## Goal
Please write the records below as a JSON list of strings, one string per line, leaving out any blank lines.

## Dataset entries

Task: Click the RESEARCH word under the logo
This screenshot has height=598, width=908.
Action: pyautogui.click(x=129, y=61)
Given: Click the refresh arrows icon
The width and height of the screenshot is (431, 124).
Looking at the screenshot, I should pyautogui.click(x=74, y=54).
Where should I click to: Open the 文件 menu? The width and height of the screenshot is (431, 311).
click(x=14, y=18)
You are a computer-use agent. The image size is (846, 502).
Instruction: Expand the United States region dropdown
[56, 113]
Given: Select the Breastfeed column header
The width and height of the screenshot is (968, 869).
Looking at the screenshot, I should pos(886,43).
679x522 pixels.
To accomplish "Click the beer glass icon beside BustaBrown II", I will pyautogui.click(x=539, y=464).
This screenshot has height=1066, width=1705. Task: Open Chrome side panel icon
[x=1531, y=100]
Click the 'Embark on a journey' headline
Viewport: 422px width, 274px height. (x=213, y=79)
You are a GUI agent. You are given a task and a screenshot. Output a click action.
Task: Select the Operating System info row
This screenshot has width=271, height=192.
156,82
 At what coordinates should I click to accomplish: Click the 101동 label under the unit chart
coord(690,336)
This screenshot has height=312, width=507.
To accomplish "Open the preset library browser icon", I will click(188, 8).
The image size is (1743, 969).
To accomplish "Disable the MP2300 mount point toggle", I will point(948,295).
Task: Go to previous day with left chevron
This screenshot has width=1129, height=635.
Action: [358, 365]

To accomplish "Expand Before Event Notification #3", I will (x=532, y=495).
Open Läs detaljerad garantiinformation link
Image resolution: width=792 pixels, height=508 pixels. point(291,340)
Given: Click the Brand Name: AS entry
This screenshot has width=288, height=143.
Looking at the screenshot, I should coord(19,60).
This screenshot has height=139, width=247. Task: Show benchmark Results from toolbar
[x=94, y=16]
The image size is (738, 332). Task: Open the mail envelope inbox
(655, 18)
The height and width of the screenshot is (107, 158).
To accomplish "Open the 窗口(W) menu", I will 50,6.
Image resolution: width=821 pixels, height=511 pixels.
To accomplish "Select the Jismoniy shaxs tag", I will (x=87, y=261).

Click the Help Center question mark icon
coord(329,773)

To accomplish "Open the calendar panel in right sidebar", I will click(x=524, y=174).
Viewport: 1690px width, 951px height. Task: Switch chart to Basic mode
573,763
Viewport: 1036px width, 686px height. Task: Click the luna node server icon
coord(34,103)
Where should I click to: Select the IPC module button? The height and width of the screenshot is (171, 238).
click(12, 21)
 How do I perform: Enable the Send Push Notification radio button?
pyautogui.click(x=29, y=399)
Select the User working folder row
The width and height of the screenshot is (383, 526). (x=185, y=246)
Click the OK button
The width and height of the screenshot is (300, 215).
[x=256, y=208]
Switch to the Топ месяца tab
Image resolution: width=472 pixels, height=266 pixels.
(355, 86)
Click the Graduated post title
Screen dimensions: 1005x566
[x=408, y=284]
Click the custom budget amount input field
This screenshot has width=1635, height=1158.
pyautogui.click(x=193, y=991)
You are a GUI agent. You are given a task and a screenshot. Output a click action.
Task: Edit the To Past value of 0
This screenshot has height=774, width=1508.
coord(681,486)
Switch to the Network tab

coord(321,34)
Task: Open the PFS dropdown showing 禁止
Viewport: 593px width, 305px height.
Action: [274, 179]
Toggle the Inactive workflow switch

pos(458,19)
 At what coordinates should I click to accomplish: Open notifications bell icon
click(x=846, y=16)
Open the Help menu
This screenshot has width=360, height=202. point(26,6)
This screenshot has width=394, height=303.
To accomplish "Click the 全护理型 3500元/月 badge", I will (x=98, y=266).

## Completed task
[
  "Task: Click the RESEARCH word under the logo",
  "This screenshot has height=598, width=908.",
  "Action: pyautogui.click(x=129, y=61)",
  "Given: Click the refresh arrows icon",
  "The width and height of the screenshot is (431, 124).",
  "Looking at the screenshot, I should pyautogui.click(x=74, y=54).",
  "Where should I click to: Open the 文件 menu? The width and height of the screenshot is (431, 311).",
  "click(x=14, y=18)",
  "You are a computer-use agent. The image size is (846, 502).",
  "Instruction: Expand the United States region dropdown",
  "[56, 113]",
  "Given: Select the Breastfeed column header",
  "The width and height of the screenshot is (968, 869).",
  "Looking at the screenshot, I should pos(886,43).",
  "679x522 pixels.",
  "To accomplish \"Click the beer glass icon beside BustaBrown II\", I will pyautogui.click(x=539, y=464).",
  "This screenshot has height=1066, width=1705. Task: Open Chrome side panel icon",
  "[x=1531, y=100]",
  "Click the 'Embark on a journey' headline",
  "Viewport: 422px width, 274px height. (x=213, y=79)",
  "You are a GUI agent. You are given a task and a screenshot. Output a click action.",
  "Task: Select the Operating System info row",
  "This screenshot has width=271, height=192.",
  "156,82",
  " At what coordinates should I click to accomplish: Click the 101동 label under the unit chart",
  "coord(690,336)",
  "This screenshot has height=312, width=507.",
  "To accomplish \"Open the preset library browser icon\", I will click(188, 8).",
  "The image size is (1743, 969).",
  "To accomplish \"Disable the MP2300 mount point toggle\", I will point(948,295).",
  "Task: Go to previous day with left chevron",
  "This screenshot has width=1129, height=635.",
  "Action: [358, 365]",
  "To accomplish \"Expand Before Event Notification #3\", I will (x=532, y=495).",
  "Open Läs detaljerad garantiinformation link",
  "Image resolution: width=792 pixels, height=508 pixels. point(291,340)",
  "Given: Click the Brand Name: AS entry",
  "This screenshot has width=288, height=143.",
  "Looking at the screenshot, I should coord(19,60).",
  "This screenshot has height=139, width=247. Task: Show benchmark Results from toolbar",
  "[x=94, y=16]",
  "The image size is (738, 332). Task: Open the mail envelope inbox",
  "(655, 18)",
  "The height and width of the screenshot is (107, 158).",
  "To accomplish \"Open the 窗口(W) menu\", I will 50,6.",
  "Image resolution: width=821 pixels, height=511 pixels.",
  "To accomplish \"Select the Jismoniy shaxs tag\", I will (x=87, y=261).",
  "Click the Help Center question mark icon",
  "coord(329,773)",
  "To accomplish \"Open the calendar panel in right sidebar\", I will click(x=524, y=174).",
  "Viewport: 1690px width, 951px height. Task: Switch chart to Basic mode",
  "573,763",
  "Viewport: 1036px width, 686px height. Task: Click the luna node server icon",
  "coord(34,103)",
  "Where should I click to: Select the IPC module button? The height and width of the screenshot is (171, 238).",
  "click(12, 21)",
  " How do I perform: Enable the Send Push Notification radio button?",
  "pyautogui.click(x=29, y=399)",
  "Select the User working folder row",
  "The width and height of the screenshot is (383, 526). (x=185, y=246)",
  "Click the OK button",
  "The width and height of the screenshot is (300, 215).",
  "[x=256, y=208]",
  "Switch to the Топ месяца tab",
  "Image resolution: width=472 pixels, height=266 pixels.",
  "(355, 86)",
  "Click the Graduated post title",
  "Screen dimensions: 1005x566",
  "[x=408, y=284]",
  "Click the custom budget amount input field",
  "This screenshot has width=1635, height=1158.",
  "pyautogui.click(x=193, y=991)",
  "You are a GUI agent. You are given a task and a screenshot. Output a click action.",
  "Task: Edit the To Past value of 0",
  "This screenshot has height=774, width=1508.",
  "coord(681,486)",
  "Switch to the Network tab",
  "coord(321,34)",
  "Task: Open the PFS dropdown showing 禁止",
  "Viewport: 593px width, 305px height.",
  "Action: [274, 179]",
  "Toggle the Inactive workflow switch",
  "pos(458,19)",
  " At what coordinates should I click to accomplish: Open notifications bell icon",
  "click(x=846, y=16)",
  "Open the Help menu",
  "This screenshot has width=360, height=202. point(26,6)",
  "This screenshot has width=394, height=303.",
  "To accomplish \"Click the 全护理型 3500元/月 badge\", I will (x=98, y=266)."
]